───── Available records

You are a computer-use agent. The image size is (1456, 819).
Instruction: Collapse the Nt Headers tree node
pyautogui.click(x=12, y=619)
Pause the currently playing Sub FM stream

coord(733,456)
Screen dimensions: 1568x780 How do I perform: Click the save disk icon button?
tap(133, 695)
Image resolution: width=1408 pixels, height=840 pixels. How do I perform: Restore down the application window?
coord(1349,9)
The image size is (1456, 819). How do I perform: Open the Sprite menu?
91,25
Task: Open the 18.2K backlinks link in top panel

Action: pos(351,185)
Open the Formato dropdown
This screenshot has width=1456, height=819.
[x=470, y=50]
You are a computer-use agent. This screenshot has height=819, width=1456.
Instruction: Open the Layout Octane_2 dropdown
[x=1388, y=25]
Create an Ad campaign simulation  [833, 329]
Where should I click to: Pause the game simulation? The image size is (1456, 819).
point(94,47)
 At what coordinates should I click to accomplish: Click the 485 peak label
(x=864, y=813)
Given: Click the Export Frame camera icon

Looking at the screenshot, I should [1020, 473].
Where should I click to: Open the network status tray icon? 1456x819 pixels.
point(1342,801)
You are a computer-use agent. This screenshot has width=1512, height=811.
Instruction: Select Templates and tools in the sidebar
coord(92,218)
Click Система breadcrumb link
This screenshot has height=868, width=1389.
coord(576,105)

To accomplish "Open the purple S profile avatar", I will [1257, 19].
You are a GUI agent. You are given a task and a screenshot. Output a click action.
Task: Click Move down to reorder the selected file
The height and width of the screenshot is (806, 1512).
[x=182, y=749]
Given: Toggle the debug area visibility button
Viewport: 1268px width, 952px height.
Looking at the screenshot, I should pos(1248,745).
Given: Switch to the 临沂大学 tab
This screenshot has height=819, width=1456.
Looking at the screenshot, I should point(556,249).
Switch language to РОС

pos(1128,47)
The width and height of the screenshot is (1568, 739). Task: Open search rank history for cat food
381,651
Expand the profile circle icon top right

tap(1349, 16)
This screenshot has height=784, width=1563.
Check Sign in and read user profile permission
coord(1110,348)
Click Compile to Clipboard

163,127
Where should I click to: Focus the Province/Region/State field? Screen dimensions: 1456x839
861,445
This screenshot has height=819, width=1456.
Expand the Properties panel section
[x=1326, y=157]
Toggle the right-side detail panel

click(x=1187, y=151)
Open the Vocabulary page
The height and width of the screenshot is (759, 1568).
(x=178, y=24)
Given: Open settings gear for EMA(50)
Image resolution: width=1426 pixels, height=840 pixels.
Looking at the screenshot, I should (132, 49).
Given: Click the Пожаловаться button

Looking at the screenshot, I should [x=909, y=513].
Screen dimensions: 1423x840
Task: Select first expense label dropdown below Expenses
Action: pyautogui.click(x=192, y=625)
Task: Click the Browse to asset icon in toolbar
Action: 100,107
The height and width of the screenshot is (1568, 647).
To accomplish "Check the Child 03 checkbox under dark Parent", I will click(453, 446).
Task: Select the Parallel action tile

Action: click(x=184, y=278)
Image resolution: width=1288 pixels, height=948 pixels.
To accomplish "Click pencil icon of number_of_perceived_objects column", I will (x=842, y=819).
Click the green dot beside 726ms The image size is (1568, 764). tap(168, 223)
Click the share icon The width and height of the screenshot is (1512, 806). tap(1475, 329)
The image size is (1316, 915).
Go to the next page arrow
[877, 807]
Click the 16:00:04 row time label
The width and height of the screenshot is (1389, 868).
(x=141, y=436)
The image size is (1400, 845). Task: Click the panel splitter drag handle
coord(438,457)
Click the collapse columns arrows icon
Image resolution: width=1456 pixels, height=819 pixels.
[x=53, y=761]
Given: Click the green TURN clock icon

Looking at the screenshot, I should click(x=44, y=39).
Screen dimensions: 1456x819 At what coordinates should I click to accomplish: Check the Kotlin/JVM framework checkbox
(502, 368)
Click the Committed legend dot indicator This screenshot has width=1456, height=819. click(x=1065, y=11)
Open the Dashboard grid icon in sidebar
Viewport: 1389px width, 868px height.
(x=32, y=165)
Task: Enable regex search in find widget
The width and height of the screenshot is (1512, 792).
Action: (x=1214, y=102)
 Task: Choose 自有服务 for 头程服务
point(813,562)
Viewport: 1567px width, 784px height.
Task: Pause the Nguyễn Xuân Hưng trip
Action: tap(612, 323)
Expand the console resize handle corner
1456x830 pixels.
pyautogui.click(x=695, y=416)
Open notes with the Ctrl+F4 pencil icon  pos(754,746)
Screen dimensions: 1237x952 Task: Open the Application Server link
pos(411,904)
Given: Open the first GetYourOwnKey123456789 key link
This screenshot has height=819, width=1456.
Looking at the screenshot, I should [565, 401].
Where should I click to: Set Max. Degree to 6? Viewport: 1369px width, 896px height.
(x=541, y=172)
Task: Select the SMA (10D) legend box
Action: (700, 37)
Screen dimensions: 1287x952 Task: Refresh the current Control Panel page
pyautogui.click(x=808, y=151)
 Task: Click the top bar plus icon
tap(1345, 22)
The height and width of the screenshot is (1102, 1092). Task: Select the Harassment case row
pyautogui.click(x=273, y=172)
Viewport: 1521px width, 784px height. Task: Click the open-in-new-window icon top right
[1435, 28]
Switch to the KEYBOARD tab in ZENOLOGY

──────────

* [Activity]:
Could you set down every line above exactly as written?

* [Task result]:
You are a computer-use agent. The image size is (1456, 819).
Instruction: Collapse the Nt Headers tree node
pyautogui.click(x=12, y=619)
Pause the currently playing Sub FM stream

coord(733,456)
Screen dimensions: 1568x780 How do I perform: Click the save disk icon button?
tap(133, 695)
Image resolution: width=1408 pixels, height=840 pixels. How do I perform: Restore down the application window?
coord(1349,9)
The image size is (1456, 819). How do I perform: Open the Sprite menu?
91,25
Task: Open the 18.2K backlinks link in top panel

Action: pos(351,185)
Open the Formato dropdown
This screenshot has width=1456, height=819.
[x=470, y=50]
You are a computer-use agent. This screenshot has height=819, width=1456.
Instruction: Open the Layout Octane_2 dropdown
[x=1388, y=25]
Create an Ad campaign simulation  [833, 329]
Where should I click to: Pause the game simulation? The image size is (1456, 819).
point(94,47)
 At what coordinates should I click to accomplish: Click the 485 peak label
(x=864, y=813)
Given: Click the Export Frame camera icon

Looking at the screenshot, I should [1020, 473].
Where should I click to: Open the network status tray icon? 1456x819 pixels.
point(1342,801)
You are a computer-use agent. This screenshot has width=1512, height=811.
Instruction: Select Templates and tools in the sidebar
coord(92,218)
Click Система breadcrumb link
This screenshot has height=868, width=1389.
coord(576,105)

To accomplish "Open the purple S profile avatar", I will [1257, 19].
You are a GUI agent. You are given a task and a screenshot. Output a click action.
Task: Click Move down to reorder the selected file
The height and width of the screenshot is (806, 1512).
[x=182, y=749]
Given: Toggle the debug area visibility button
Viewport: 1268px width, 952px height.
Looking at the screenshot, I should pos(1248,745).
Given: Switch to the 临沂大学 tab
This screenshot has height=819, width=1456.
Looking at the screenshot, I should point(556,249).
Switch language to РОС

pos(1128,47)
The width and height of the screenshot is (1568, 739). Task: Open search rank history for cat food
381,651
Expand the profile circle icon top right

tap(1349, 16)
This screenshot has height=784, width=1563.
Check Sign in and read user profile permission
coord(1110,348)
Click Compile to Clipboard

163,127
Where should I click to: Focus the Province/Region/State field? Screen dimensions: 1456x839
861,445
This screenshot has height=819, width=1456.
Expand the Properties panel section
[x=1326, y=157]
Toggle the right-side detail panel

click(x=1187, y=151)
Open the Vocabulary page
The height and width of the screenshot is (759, 1568).
(x=178, y=24)
Given: Open settings gear for EMA(50)
Image resolution: width=1426 pixels, height=840 pixels.
Looking at the screenshot, I should (132, 49).
Given: Click the Пожаловаться button

Looking at the screenshot, I should [x=909, y=513].
Screen dimensions: 1423x840
Task: Select first expense label dropdown below Expenses
Action: pyautogui.click(x=192, y=625)
Task: Click the Browse to asset icon in toolbar
Action: 100,107
The height and width of the screenshot is (1568, 647).
To accomplish "Check the Child 03 checkbox under dark Parent", I will click(453, 446).
Task: Select the Parallel action tile

Action: click(x=184, y=278)
Image resolution: width=1288 pixels, height=948 pixels.
To accomplish "Click pencil icon of number_of_perceived_objects column", I will (x=842, y=819).
Click the green dot beside 726ms The image size is (1568, 764). tap(168, 223)
Click the share icon The width and height of the screenshot is (1512, 806). tap(1475, 329)
The image size is (1316, 915).
Go to the next page arrow
[877, 807]
Click the 16:00:04 row time label
The width and height of the screenshot is (1389, 868).
(x=141, y=436)
The image size is (1400, 845). Task: Click the panel splitter drag handle
coord(438,457)
Click the collapse columns arrows icon
Image resolution: width=1456 pixels, height=819 pixels.
[x=53, y=761]
Given: Click the green TURN clock icon

Looking at the screenshot, I should click(x=44, y=39).
Screen dimensions: 1456x819 At what coordinates should I click to accomplish: Check the Kotlin/JVM framework checkbox
(502, 368)
Click the Committed legend dot indicator This screenshot has width=1456, height=819. click(x=1065, y=11)
Open the Dashboard grid icon in sidebar
Viewport: 1389px width, 868px height.
(x=32, y=165)
Task: Enable regex search in find widget
The width and height of the screenshot is (1512, 792).
Action: (x=1214, y=102)
 Task: Choose 自有服务 for 头程服务
point(813,562)
Viewport: 1567px width, 784px height.
Task: Pause the Nguyễn Xuân Hưng trip
Action: tap(612, 323)
Expand the console resize handle corner
1456x830 pixels.
pyautogui.click(x=695, y=416)
Open notes with the Ctrl+F4 pencil icon  pos(754,746)
Screen dimensions: 1237x952 Task: Open the Application Server link
pos(411,904)
Given: Open the first GetYourOwnKey123456789 key link
This screenshot has height=819, width=1456.
Looking at the screenshot, I should [565, 401].
Where should I click to: Set Max. Degree to 6? Viewport: 1369px width, 896px height.
(x=541, y=172)
Task: Select the SMA (10D) legend box
Action: (700, 37)
Screen dimensions: 1287x952 Task: Refresh the current Control Panel page
pyautogui.click(x=808, y=151)
 Task: Click the top bar plus icon
tap(1345, 22)
The height and width of the screenshot is (1102, 1092). Task: Select the Harassment case row
pyautogui.click(x=273, y=172)
Viewport: 1521px width, 784px height. Task: Click the open-in-new-window icon top right
[1435, 28]
Switch to the KEYBOARD tab in ZENOLOGY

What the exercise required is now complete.